If you need help revamping how you practice the means of grace, read David Mathis’s Habits of Grace: Enjoying Jesus Through the Spiritual Disciplines.

3. It’s hard for me to memorize the Bible.

Do you know your birthdate? Your phone number? Your address?

There are certain facts that you have already memorized. You may even memorize some information without trying to — such as recipes you often use, statistics about your favorite sports teams and players, biographical information about your favorite actors or musicians, or jingles from commercials you heard as a child. God has given you an amazing mind. And your mind includes the capacity to memorize.

Your mind is like a muscle, and memorizing is mental exercise. Memorizing is to your mind what working out is to your body. Memorizing makes your mind stronger, healthier, sharper, more energetic. And the more you work at memorizing, the better you get at it.

Memorizing Bible passages is hard work. But it’s not that hard. You can do it.

If you need help with strategies to memorize the Bible, check out my article “11 Steps to Memorizing an Entire Book of the Bible” and Joe Carter’s five-part series on using memorization to increase Bible knowledge and develop a sanctified imagination.

How Can I Start?

1. Start small. Something is better than nothing — even if it’s spending just sixty seconds a day memorizing. You may not be able to run a marathon today, but could you walk a lap around the track — just a quarter-mile?

2. Choose a feasible plan. Here are three plans to consider.
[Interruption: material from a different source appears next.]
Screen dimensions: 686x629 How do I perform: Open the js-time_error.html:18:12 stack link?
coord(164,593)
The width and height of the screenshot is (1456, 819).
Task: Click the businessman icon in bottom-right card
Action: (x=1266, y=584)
First, you can memorize passages that others have helpfully collected, such as the Topical Memory System by the Navigators or Fighter Verses by Truth78. (My wife and children memorize Fighter Verses with our church. Some of our friends recorded the passages as songs to make them more memorable.)

Second, you can memorize a small book of the Bible (such as Ephesians, Philippians, or James) or a small portion of the Bible (such as Psalms 1–2, Matthew 5–7, Romans 8, or Revelation 21–22).

Third, you can memorize a collection of passages that produce delight, comfort, and awe or that help you fight a particular sin (such as anger, anxiety, bitterness, covetousness, impatience, joylessness, judgmentalism, laziness, lust, pride, or worldliness).

3. Stick with it. Set aside a small block of time every day to memorize the Bible, and don’t miss a day for 100 straight days. Be consistent. On average it takes about 66 days for a behavior to become automatic.

4. Memorize with someone else in your church. Team up with a friend or a group of friends in your church, and be accountable to each other as you memorize.

With God’s help, you can consistently memorize the Bible this year. Godspeed!